Full disclosure: I've been a tad nervous about switching from the weekends being for long runs to the weekends being for long bike rides. Mainly because I've never done a long bike ride. And I don't like change.
Also, biking can be a bit stressful because, unlike running, you can't just bike anywhere. Ideally, you'll find a place with wide shoulders, minimal traffic, smooth roads, little to no street lights, etc. My neighborhood doesn't really work too well because most of the streets are busy with zero shoulders.
My training plan called for a three hour bike ride this weekend, so my friend Mike said he had a 30+ mile route for us, which sounded pretty good.
It was a bit of a jump, since my longest previous ride had been about 18 miles. In July. I ignored that fact. Also the other unsettling reminder that, other than a 10 mile ride on a nice day, I hadn't been on my bike outside since the fall.
The trainer was an awesome Christmas present, and has been great to get some workouts in. Unfortunately, it can't really do much other than train the muscles and work on cardiovascular conditioning (that sounded sort of scientific, so I'll add in the disclaimer "I think"). Not that those two things aren't important, but it doesn't attack a lot of my cycling weaknesses. Such as steering, not having panic attacks on downhills, going around curves, avoiding potholes, changing gears, dealing with wind resistance, and dodging cars....for starters.
Despite all that, I loved life on this ride. As we headed out down the first hill and around a curve, that familiar fear started to grip me again. However, as I got re-accustomed to being on the bike, I started to get more comfortable and it didn't last. Other than my shoulders getting pretty tired and my toes going numb from cold, I was feeling good for most of the ride.

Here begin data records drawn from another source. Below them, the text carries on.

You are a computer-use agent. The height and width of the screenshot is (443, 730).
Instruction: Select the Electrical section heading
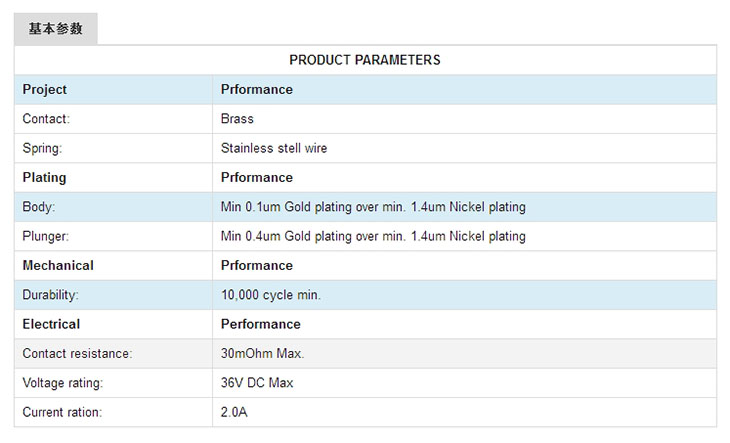click(x=51, y=324)
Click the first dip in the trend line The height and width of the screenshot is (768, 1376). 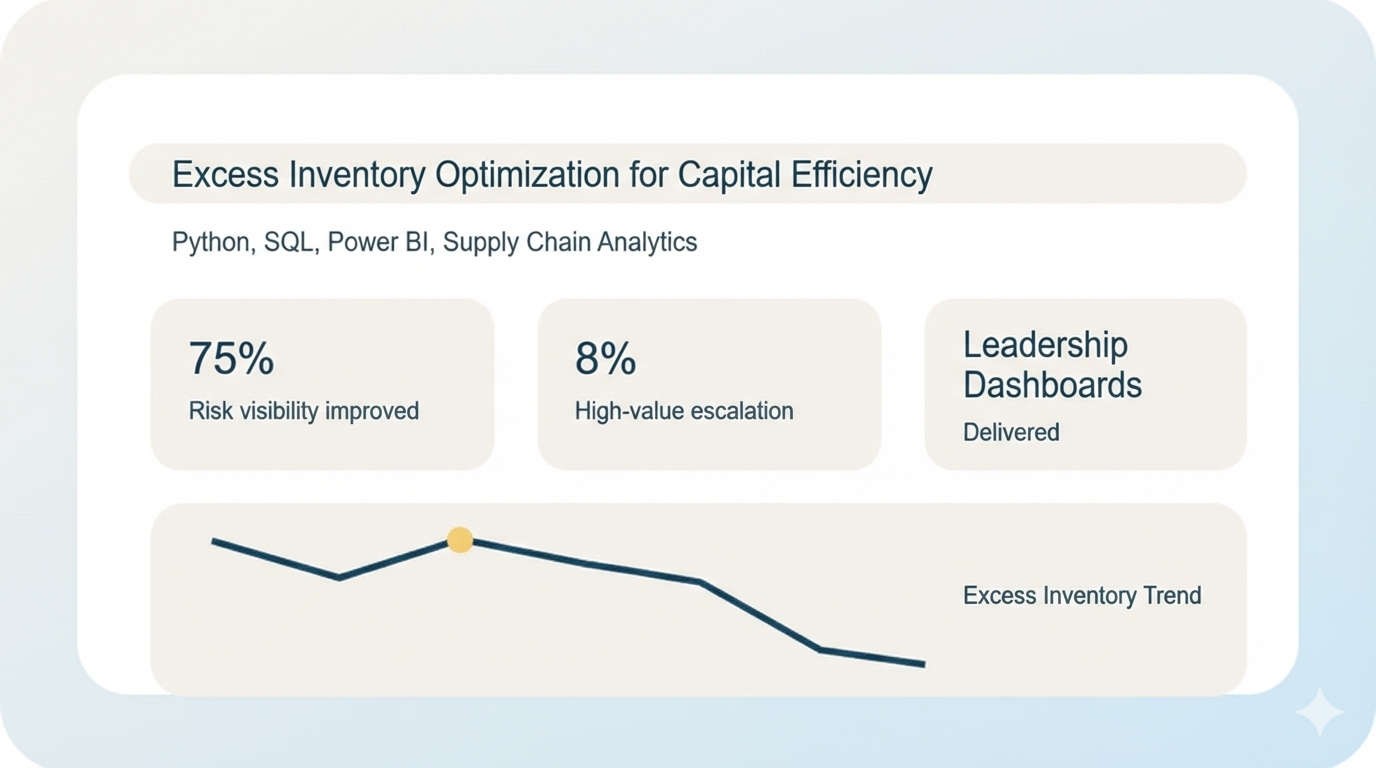340,577
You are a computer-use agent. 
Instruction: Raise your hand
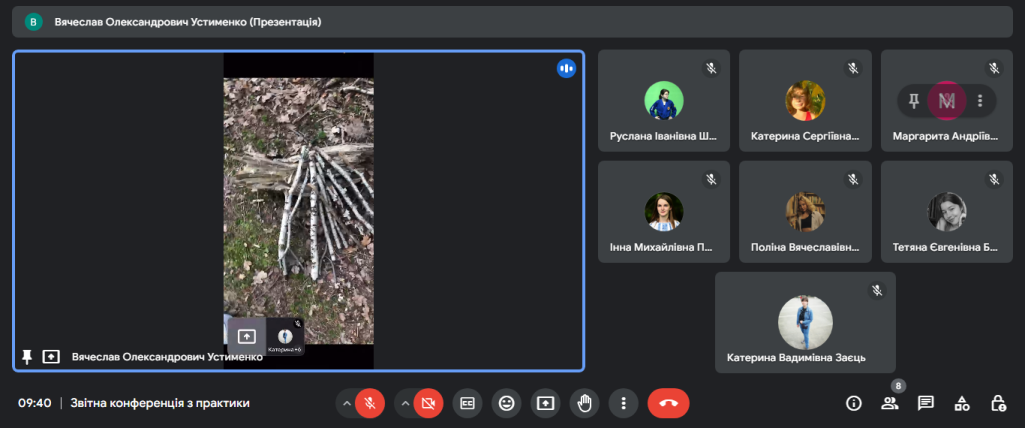[x=584, y=403]
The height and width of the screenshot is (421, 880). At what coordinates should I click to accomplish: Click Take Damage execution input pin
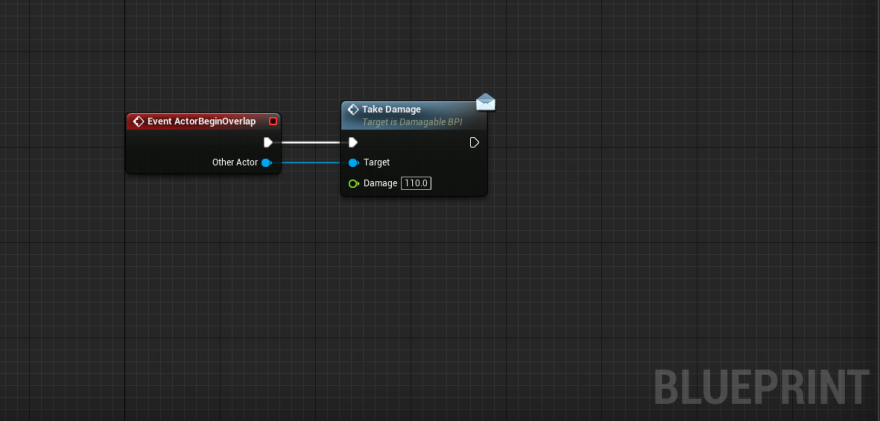click(353, 142)
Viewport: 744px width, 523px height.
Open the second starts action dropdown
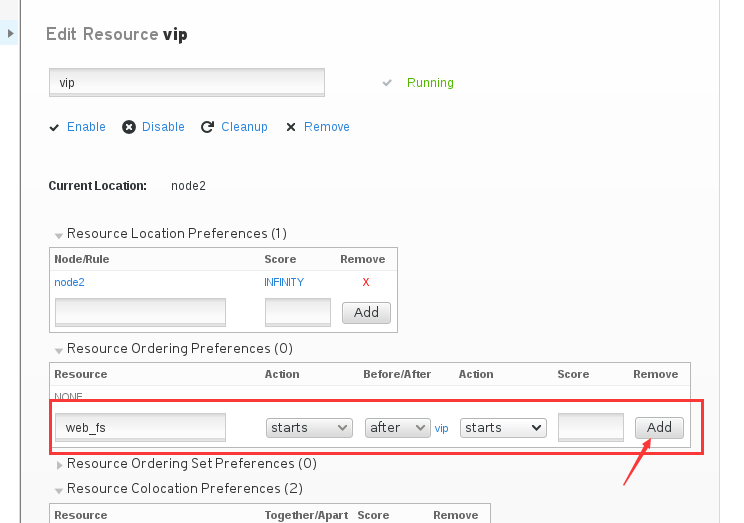(x=503, y=428)
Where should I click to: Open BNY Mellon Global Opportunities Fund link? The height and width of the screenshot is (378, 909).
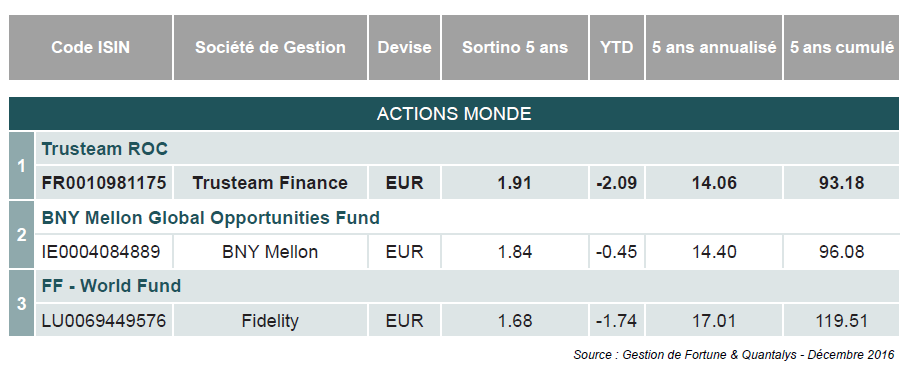210,218
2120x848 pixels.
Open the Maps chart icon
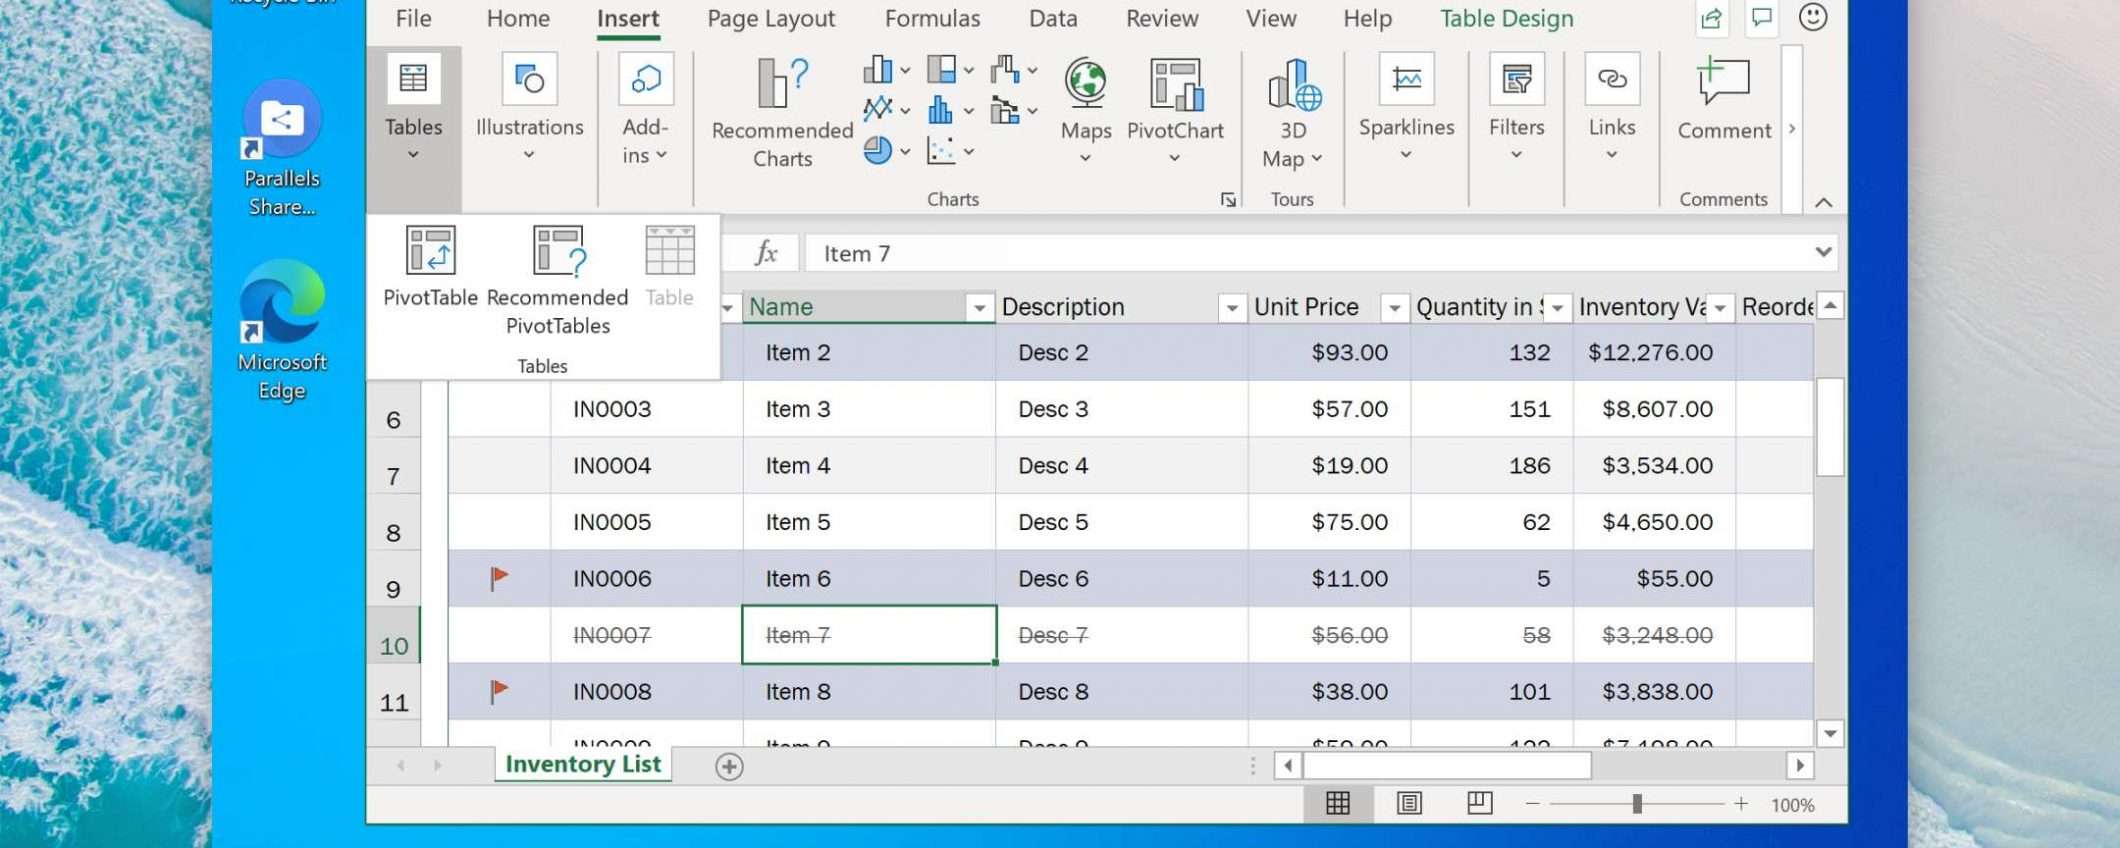click(x=1085, y=84)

|Shadow shot to prove I was there.|
|I like smooth pavement.|
|Scary swinging bridge. I followed the posted sign and walked my bike across.|
Just like long runs, it's important to use long rides to learn little lessons in addition to training. I learned today that if you aren't gripping your brakes in terror, you can shift your hand position and actually help your shoulders hurt less.
Also properly adjust your helmet before you begin. It's not supposed to crush your skull.
We rode 32.3 miles in two and a half hours. Not exactly what the plan called for, but I took it. Next week also calls for 3 hours of cycling, so I'll give myself something to build up to.
I quickly threw my running shoes on to get in the required 20 minutes of running to make it a brick workout. I had zero high hopes for pace and hoped to do 2 miles in the twenty minutes. I was pretty surprised when I reached a mile before it was time to turn around at the ten minute mark, and even more surprised when I got back to the car and saw a 8:13 average pace. I was pushing it, but my legs felt fine. The bike ride was at a super easy pace, so I'm sure that helped.
To make things even better, we basically rode all afternoon, so my lunch was 3/4 of a Clif bar. By the time I got home and had dinner the only choice that I had to replace all the calories was to eat them back in chocolate. Darn.